作業療法士の仕事内容

精神的、身体的なリハビリが基本

作業療法士は、病気やケガなどが原因で身体に障害や不自由さを抱える人に対して、医師の指示の下でリハビリテーションを行い、日常生活に必要な能力を高める訓練や指導をする仕事です。

英語では「Occupational Therapist(オキュペイショナルセラピスト)」と呼び、略して「OT」とも呼ばれています。

作業療法士が専門とするのは、「リハビリ」のなかでも身体的・精神的なものになります。

身体的なリハビリというのは、関節を動かしたり、筋肉を発達させる訓練を行ったりすることで、身体機能に問題を抱える人をよりよい方向へと導くことです。

とくに食事、排泄、入浴といった日常生活を送るうえで必要になる動作(箸を持つ、炊事をするなど)を、リハビリによって訓練します。

また、精神的なリハビリは、精神に障害のある人などに対して、考え方を変えたり、あるいは気分を発散させたりするアプローチを行い、社会復帰を図ります。

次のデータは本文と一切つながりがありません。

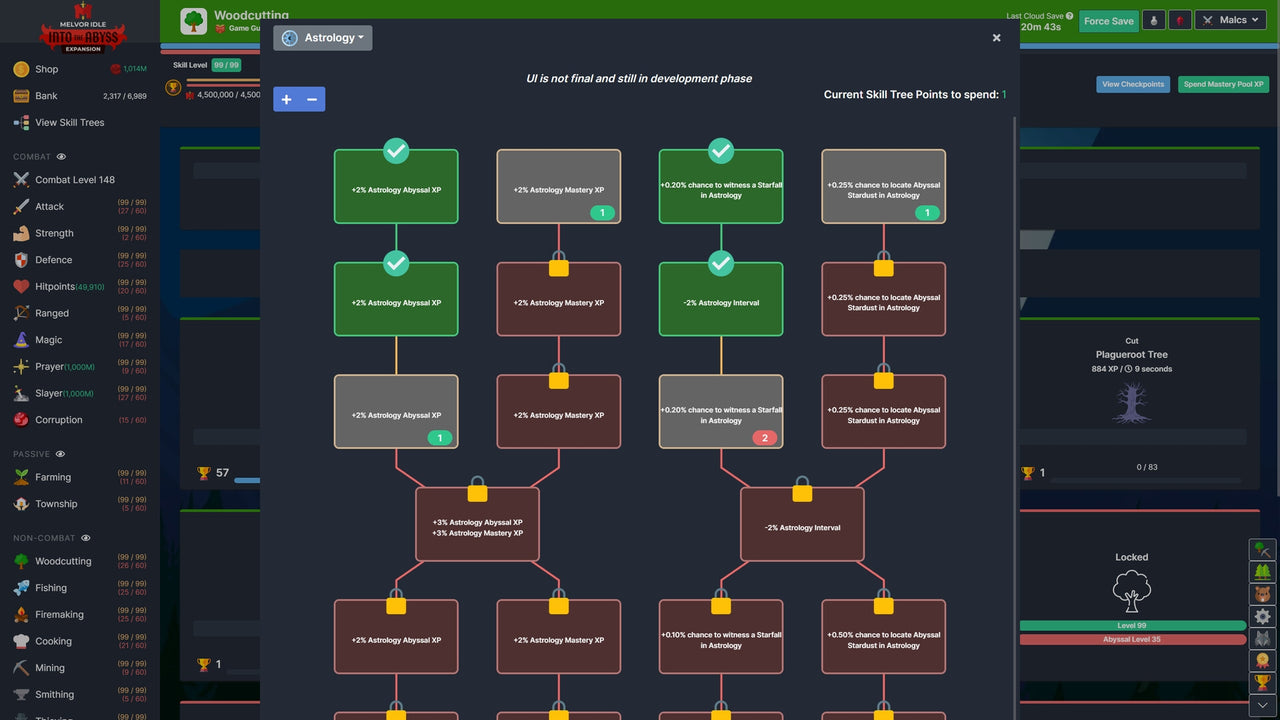Toggle visibility of the COMBAT section
Image resolution: width=1280 pixels, height=720 pixels.
click(61, 156)
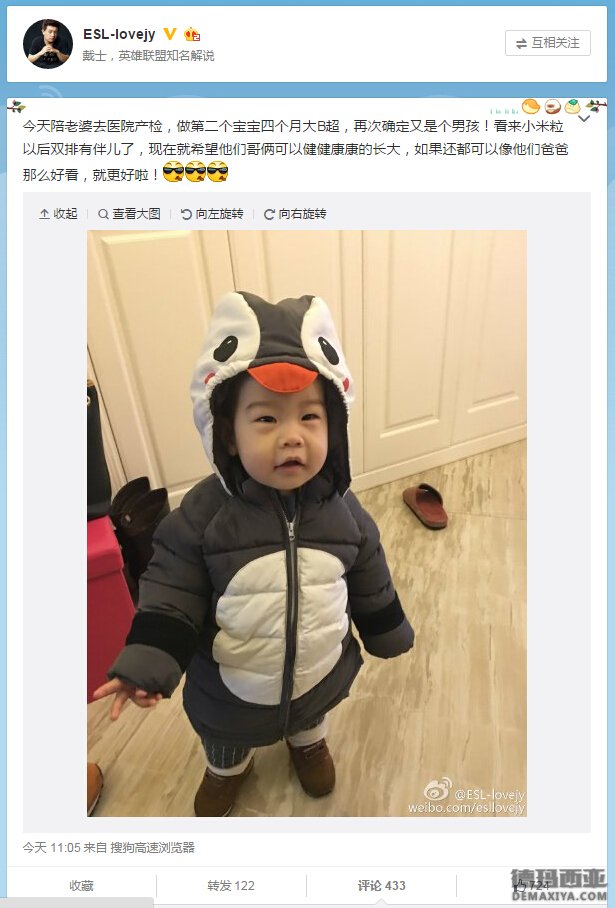Click the membership crown badge icon

click(x=192, y=35)
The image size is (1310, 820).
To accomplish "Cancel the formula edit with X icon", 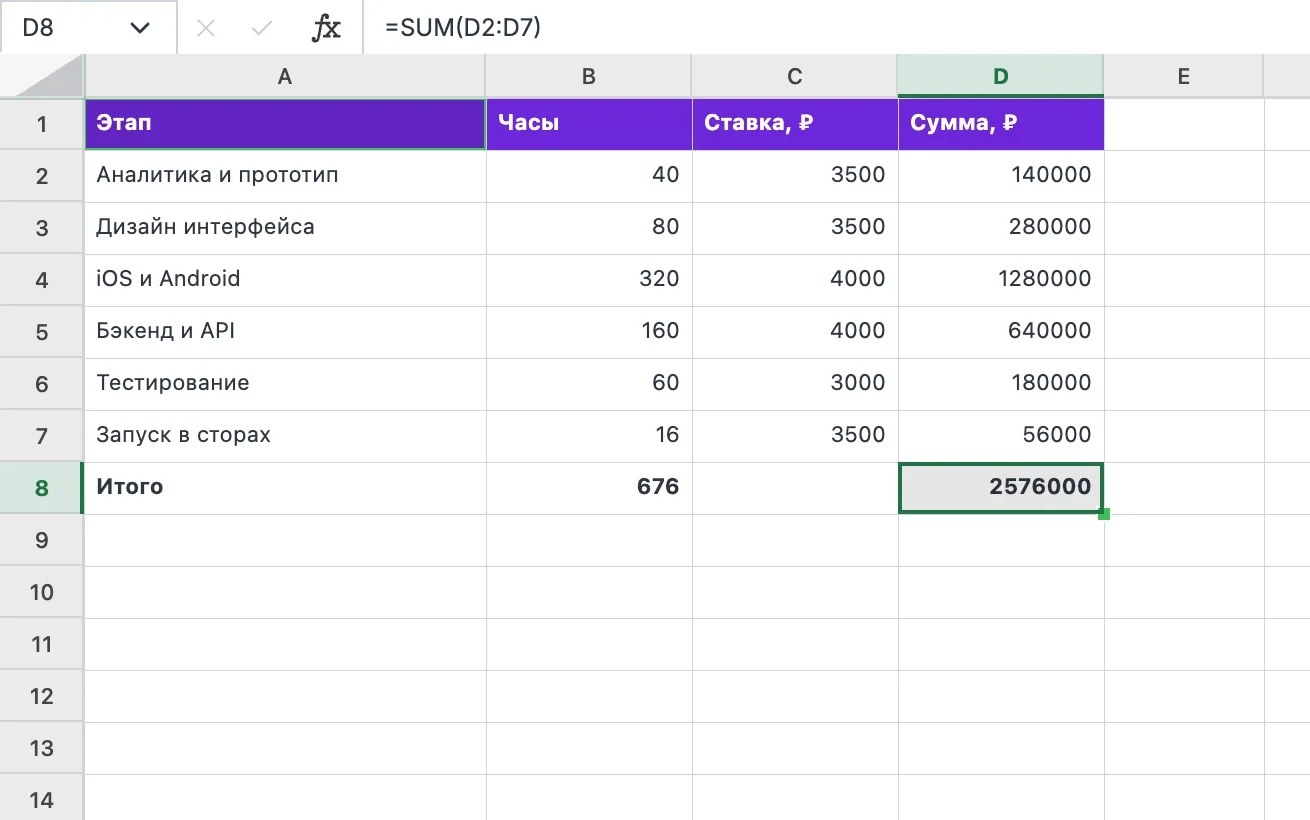I will coord(206,28).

どちらの場合も、ただ機械的に訓練を行えばいいというわけではなく、患者さん一人ひとりと向き合って、その人に合った方法でのリハビリを行います。

作業療法士以外のリハビリの資格

作業療法士と同じリハビリテーションに携わる国家資格として、「理学療法士」と「言語聴覚士」があります。

作業療法士が手芸や工芸などを通じて日常生活の基本的な動作を改善させる「作業療法」を行うのに対し、理学療法士は運動能力を回復する運動療法や物理療法、そして言語聴覚士は言語訓練などの言語聴覚療法を行います。

とくに作業療法士と理学療法士は仕事内容が近しい部分もありますが、作業療法士はリハビリを通じて手先などのより細かい動作、そして心身両方の回復を援助します。

理学療法士の仕事
言語聴覚士の仕事

作業療法で扱う訓練は日常的なものが中心

作業療法士が行う訓練では、日常的な動作や活動を取り入れていくことが多いです。

たとえば、洗濯物を干す動作や料理の動作のほか、織物、木工、書道、将棋、園芸、体操といった、趣味のひとつとして行われるような動作も取り入れます。

これらの動作は身体に適度な負担をかけることになり、それらの作業を通じて、体や指の動きをスムーズにしたり、精神的にリラックスさせたりする効果があります。

また、応用的な要素が強い動作でもあるため、単純な訓練に比べて判断力や記憶力を鍛えていくことができる場合もあります。

作業療法士は、患者さん本人や医師などと相談しながら、それぞれの患者さんに合うプログラムを考え、訓練を行います。

作業療法士として大切なこと

作業療法士として、医学や身体機能にまつわる専門的な知識をもっていることは必須といえますが、専門知識だけでなく、日常的な動作についても興味を持つことが大切です。

なぜなら、作業療法士は先にも挙げたとおり、料理や食事、洗濯といった日常的な動作を分析し、それを効果的に形を変え、訓練に取り入れていくものだからです。

健康な人であれば何気なく行っている動作にも着目し、それをどうリハビリに取り入れていくべきかを考えることが重要になってきます。